SUPPLIED ENTRIES.
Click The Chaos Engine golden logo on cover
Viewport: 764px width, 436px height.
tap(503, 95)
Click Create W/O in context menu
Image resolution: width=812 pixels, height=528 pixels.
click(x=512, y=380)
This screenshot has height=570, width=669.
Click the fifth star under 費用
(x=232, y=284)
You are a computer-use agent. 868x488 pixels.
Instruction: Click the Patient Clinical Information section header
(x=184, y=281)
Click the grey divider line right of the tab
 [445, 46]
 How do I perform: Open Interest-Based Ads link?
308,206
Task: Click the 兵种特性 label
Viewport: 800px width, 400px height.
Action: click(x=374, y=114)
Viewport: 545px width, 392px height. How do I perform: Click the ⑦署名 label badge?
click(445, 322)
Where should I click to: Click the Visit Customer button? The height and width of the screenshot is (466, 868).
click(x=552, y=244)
--
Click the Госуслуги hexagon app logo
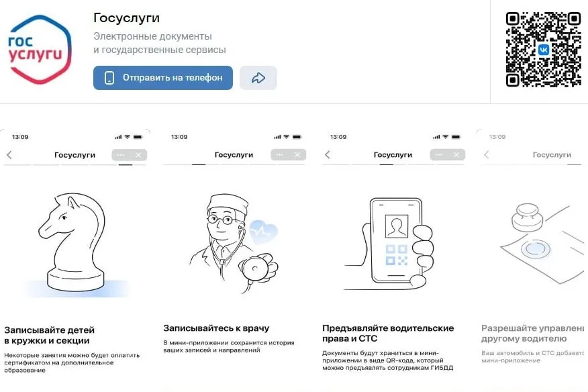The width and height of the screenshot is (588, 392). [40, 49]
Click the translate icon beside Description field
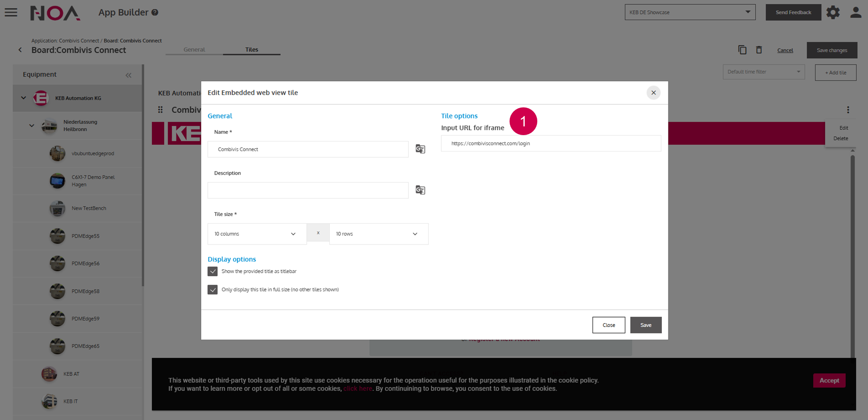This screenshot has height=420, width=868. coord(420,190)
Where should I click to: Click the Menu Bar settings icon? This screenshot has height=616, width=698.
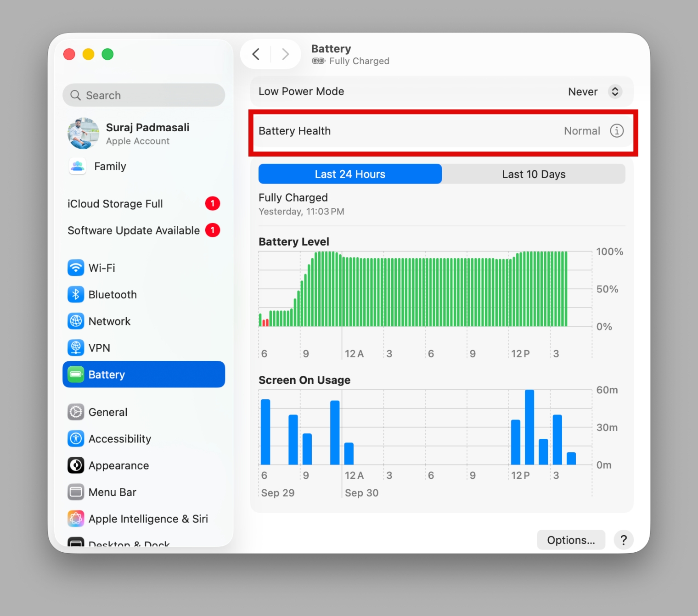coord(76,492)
* * *
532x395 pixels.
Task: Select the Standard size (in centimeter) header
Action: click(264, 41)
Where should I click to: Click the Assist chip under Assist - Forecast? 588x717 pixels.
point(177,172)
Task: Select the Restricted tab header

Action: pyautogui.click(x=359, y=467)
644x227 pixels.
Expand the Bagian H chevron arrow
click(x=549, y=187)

PROBLEM REQUIREMENTS.
Looking at the records above, return exactly the lines from the line with "You are a computer-use agent. 868x488 pixels." to the line with "Task: Click the 兵种特性 label", both ends included.

ANSWER SECTION.
You are a computer-use agent. 868x488 pixels.
Instruction: Click the Patient Clinical Information section header
(x=184, y=281)
Click the grey divider line right of the tab
 [445, 46]
 How do I perform: Open Interest-Based Ads link?
308,206
Task: Click the 兵种特性 label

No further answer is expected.